Стог. И вдруг я подумал: ну и что? Чего я, собственно, боюсь? Страха может быть сколько угодно, вон его здесь и так целый стог – составленный из скирд каждодневных, сжатых мною – я трудяга полей страха, страхороб, – а толку все равно чуть: поскольку я жив. Охапки эти набиты под самый потолок, под самую завязку – набиты в ноль, заподлицо в подкорку – так туго, что не вздохнуть и не помыслить свободно.
Но уже чувствуется его насыщение, чувствуется, что эта переогромленность жути, которая – проявление застывшей божественной низости, грязной и зловонной, – она, вместе со своими особенными обитателями, среди которых я почему-то, хотя на то у меня нет никаких оснований, выделяю Петю, – среда эта постепенно начинает проявлять свой ничтожный, пустотный характер безобидных декораций, чья бутафорская природа сразу перестает источать вонь катастрофы, стоит только к ним подступить, дотронуться – и опрокинуть.

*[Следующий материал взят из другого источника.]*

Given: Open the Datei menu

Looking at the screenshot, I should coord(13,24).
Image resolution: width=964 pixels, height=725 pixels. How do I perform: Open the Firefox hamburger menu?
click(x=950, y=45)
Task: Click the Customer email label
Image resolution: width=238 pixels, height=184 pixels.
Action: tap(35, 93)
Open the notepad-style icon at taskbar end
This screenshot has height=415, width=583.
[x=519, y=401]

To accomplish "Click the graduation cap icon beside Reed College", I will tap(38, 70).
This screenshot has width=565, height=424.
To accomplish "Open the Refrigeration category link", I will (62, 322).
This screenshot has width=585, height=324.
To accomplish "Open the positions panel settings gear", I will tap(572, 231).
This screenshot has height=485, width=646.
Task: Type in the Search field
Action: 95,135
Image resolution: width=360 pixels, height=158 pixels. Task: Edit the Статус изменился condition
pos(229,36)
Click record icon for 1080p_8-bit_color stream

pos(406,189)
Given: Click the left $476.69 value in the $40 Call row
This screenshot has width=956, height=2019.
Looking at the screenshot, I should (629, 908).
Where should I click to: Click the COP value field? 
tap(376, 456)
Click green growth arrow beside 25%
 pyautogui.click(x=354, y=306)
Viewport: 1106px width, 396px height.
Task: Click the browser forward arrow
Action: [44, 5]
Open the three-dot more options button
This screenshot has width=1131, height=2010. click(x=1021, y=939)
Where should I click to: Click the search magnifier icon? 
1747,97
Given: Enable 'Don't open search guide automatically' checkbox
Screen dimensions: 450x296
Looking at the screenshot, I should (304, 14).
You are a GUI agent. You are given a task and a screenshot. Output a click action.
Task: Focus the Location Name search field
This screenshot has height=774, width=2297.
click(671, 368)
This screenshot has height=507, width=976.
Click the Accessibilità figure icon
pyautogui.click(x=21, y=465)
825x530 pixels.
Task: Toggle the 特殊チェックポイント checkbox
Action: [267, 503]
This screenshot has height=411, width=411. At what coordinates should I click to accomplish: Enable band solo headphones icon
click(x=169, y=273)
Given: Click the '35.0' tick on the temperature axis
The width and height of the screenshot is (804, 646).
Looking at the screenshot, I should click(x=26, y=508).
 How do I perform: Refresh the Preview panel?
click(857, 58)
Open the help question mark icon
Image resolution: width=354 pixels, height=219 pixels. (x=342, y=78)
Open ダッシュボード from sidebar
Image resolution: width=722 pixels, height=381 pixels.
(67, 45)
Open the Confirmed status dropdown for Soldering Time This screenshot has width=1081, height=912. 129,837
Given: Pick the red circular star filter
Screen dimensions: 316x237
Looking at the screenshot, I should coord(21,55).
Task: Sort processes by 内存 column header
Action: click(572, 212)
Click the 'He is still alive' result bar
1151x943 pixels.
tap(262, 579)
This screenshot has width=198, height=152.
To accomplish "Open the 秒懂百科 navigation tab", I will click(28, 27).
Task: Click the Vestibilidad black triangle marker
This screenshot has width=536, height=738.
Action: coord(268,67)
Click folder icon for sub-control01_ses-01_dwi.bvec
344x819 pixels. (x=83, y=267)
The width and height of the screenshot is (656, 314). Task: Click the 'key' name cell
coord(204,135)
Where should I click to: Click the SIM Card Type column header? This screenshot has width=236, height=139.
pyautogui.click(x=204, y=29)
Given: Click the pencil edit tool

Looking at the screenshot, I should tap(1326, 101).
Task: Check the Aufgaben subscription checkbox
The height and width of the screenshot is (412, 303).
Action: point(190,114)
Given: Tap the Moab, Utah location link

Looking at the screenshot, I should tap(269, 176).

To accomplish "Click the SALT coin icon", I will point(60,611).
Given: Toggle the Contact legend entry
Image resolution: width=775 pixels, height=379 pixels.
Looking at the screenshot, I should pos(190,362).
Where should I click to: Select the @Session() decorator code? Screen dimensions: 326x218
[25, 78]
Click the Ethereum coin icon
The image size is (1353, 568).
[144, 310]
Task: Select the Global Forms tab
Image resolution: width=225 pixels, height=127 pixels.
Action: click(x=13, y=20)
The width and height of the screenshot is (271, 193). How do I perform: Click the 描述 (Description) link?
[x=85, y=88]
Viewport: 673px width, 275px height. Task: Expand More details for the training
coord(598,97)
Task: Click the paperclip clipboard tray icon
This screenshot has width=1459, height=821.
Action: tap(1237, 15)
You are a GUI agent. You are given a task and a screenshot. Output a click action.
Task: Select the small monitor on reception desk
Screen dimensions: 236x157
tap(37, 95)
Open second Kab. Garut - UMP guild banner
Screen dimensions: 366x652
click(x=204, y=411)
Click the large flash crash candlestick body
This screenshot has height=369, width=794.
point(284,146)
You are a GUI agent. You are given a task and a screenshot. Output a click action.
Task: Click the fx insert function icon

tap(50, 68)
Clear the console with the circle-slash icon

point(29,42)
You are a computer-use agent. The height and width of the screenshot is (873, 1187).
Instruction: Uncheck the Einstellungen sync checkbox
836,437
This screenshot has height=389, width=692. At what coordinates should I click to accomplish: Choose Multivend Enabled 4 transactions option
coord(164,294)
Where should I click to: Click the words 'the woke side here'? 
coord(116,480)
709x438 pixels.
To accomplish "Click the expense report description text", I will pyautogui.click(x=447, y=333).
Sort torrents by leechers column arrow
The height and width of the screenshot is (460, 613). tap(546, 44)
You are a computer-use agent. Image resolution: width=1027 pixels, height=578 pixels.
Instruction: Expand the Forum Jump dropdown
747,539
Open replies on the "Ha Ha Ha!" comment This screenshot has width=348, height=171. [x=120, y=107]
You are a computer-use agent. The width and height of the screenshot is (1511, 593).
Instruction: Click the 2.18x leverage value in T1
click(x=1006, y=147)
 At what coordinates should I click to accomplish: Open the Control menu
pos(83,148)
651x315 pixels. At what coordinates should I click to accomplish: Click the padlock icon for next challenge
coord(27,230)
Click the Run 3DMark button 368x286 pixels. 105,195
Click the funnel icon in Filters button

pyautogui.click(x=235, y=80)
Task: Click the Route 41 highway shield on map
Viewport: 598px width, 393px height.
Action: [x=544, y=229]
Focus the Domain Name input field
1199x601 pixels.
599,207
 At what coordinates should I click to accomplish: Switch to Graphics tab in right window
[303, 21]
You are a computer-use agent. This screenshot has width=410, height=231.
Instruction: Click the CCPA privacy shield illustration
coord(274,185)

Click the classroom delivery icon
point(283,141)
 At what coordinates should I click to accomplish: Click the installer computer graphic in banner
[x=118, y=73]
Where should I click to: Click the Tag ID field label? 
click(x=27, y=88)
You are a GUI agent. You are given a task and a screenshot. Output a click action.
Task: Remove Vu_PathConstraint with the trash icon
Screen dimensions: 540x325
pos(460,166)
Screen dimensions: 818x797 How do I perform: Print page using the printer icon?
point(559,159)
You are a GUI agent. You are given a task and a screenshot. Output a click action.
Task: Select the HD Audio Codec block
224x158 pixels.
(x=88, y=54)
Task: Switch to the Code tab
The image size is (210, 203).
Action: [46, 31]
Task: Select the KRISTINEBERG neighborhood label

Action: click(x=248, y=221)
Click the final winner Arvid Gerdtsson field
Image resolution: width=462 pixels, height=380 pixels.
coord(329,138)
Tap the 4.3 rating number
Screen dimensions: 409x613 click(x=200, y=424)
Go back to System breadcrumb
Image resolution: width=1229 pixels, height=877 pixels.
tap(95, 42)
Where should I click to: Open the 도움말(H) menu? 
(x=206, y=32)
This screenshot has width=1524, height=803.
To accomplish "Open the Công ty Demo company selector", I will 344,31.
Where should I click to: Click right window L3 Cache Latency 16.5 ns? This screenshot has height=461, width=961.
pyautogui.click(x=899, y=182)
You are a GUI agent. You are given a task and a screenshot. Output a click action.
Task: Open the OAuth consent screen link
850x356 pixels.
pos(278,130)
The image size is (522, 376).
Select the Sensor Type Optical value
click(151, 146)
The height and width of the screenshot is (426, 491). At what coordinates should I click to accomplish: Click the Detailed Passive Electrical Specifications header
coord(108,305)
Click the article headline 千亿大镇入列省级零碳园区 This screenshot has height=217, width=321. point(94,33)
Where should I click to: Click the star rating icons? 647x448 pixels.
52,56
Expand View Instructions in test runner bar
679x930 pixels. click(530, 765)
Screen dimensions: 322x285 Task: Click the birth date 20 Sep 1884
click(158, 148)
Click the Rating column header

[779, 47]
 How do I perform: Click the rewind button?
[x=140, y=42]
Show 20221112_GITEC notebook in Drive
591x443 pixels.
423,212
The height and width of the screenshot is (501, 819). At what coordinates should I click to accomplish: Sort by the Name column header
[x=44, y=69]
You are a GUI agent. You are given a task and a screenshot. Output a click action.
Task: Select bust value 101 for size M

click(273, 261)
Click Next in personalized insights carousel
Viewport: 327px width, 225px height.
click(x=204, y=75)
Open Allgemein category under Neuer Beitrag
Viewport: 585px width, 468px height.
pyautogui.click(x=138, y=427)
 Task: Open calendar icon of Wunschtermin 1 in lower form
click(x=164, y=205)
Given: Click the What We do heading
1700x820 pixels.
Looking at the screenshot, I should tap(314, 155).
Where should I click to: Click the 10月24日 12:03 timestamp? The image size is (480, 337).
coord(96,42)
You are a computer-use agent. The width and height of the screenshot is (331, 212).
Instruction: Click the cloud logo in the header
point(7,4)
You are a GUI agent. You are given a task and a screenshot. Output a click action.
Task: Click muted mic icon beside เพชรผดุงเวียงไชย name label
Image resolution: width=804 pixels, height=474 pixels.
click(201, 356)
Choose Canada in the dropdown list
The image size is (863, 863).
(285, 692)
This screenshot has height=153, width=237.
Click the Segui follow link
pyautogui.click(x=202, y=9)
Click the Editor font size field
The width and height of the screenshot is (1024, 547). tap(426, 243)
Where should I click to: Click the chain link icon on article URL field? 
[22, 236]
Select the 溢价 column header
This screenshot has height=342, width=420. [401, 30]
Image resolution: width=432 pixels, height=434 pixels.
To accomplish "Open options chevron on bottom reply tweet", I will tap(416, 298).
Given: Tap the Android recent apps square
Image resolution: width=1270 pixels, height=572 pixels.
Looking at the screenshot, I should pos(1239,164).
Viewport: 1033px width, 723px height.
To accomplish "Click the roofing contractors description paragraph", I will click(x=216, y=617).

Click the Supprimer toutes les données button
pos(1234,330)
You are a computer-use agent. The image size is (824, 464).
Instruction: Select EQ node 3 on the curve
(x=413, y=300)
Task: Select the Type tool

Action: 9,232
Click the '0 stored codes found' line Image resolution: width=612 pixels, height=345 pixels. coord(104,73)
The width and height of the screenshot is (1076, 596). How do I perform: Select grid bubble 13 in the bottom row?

Действительно, чего я боюсь? Мне пока ничего конкретно не угрожает. Я могу спать, есть, пройти от двери к окну пять шагов и еще полшага, могу посмотреть на потолок, – ну и что, что мне кажется при этом, будто глаз закатывается под него, как под веко, и зрение темнеет, – это ничего, можно ведь зажмуриться – и не видеть…
К тому же здесь у меня вполне есть чем заняться. Например, я могу разглядывать обои и разбирать их гербарий. Могу описывать рельеф вздутий и воображать под ними миры, в которых есть свой горизонт и свое солнце, и они прекрасны и пустынны…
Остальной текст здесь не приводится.